Rheinische Post: Nicht ohne Risiko für den grünen Höhenflug Kommentar Von Jan Drebes

Die Grünen waren oben auf und sind es immer
noch. Trotz leichter Abwärtsbewegungen bekommen sie derzeit immens
viel Zuspruch. Das liegt vor allem am Führungsduo Annalena Baerbock
und Robert Habeck, die mit ihrer Talkshow-Dauerpräsenz und ohne
Regierungsverantwortung im Hitzesommer prächtig für mehr Klimaschutz
werben konnten. Das Verdienst der Fraktionschefs Katrin
Göring-Eckardt und Anton Hofreiter war es, dabei nicht zu stören. Sie
führen die kleine Abgeordnetenschar (bei der vergangenen
Bundestagswahl kamen die Grünen ja nur auf 8,9 Prozent) geräuschlos
und skandalfrei. Doch jetzt rüttelt sie so etwas wie eine kalte
Dusche wach im grünen Erfolgsrausch. Die Fraktion gerät in einen
Machtkampf. Cem Özdemir, der die Grünen von 2008 bis 2018 bereits als
Bundeschef führte, will nicht länger nur den Verkehrsausschuss
leiten. Er will zurück ins Machtzentrum und direkt am Erfolg
teilhaben. Ministeramt bei einer grünen Regierungsbeteiligung nach
dem Ende der großen Koalition? Nachfolge von Winfried Kretschmann
als Ministerpräsident in Baden-Württemberg? Für Özdemir ließen sich
viele Verwendungen finden. Doch das Manöver mit der bis dato noch
wenig bekannten Abgeordneten Kirsten Kappert-Gonther an Özdemirs
Seite ist nicht ohne Risiko für den Höhenflug der Grünen. Unterliegen
sie und kommt es nach dem Machtkampf zur Lagerbildung unter den
Abgeordneten, ist es vorbei mit dem geräuschlosen Führen der Fraktion
und der erfolgreichen Arbeitsteilung mit der Parteispitze.
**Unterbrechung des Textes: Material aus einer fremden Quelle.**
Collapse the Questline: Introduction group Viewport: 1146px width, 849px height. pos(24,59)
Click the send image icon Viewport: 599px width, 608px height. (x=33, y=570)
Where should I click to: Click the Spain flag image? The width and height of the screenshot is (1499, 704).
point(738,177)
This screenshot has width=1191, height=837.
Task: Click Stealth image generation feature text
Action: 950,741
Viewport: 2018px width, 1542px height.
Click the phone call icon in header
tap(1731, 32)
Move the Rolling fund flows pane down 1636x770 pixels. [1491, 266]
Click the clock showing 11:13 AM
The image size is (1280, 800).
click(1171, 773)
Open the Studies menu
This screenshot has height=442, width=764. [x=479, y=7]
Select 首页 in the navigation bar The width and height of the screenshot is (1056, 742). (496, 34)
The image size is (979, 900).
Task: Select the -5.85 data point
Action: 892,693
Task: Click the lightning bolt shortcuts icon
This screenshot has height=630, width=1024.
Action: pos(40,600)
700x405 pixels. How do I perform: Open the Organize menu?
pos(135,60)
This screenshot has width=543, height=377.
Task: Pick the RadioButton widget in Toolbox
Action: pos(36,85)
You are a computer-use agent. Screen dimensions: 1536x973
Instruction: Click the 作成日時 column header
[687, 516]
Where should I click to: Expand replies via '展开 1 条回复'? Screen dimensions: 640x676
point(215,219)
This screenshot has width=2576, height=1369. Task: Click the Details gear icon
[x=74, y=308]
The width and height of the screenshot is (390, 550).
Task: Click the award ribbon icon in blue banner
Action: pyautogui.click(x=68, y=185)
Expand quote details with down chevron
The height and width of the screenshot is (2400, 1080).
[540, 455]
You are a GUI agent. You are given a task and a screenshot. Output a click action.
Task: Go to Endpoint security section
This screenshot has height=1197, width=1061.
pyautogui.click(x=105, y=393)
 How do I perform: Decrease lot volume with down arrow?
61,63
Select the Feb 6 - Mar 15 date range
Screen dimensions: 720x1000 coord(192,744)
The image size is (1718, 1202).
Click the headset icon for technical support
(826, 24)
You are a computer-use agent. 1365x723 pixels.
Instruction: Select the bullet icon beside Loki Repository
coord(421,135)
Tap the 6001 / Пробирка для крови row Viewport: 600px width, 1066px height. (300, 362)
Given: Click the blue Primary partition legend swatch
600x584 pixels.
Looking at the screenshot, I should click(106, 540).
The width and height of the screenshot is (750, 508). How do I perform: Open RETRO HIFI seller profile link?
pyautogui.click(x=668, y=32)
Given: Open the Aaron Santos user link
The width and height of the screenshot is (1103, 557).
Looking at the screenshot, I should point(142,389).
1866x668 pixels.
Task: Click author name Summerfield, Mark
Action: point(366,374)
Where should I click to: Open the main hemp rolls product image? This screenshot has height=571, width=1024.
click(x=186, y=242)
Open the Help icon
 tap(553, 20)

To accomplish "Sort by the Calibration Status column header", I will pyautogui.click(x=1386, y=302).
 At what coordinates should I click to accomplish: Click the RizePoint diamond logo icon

Andererseits: Ein solcher Wettbewerb macht eine Demokratie aus, er
macht sie spannend und kann eine Partei auch stärken, wenn sie nach
der Wahl wieder zusammenfindet. Stresstests zeigen, wie gesund eine
Organisation ist. Den Grünen steht so ein Stresstest jetzt bevor.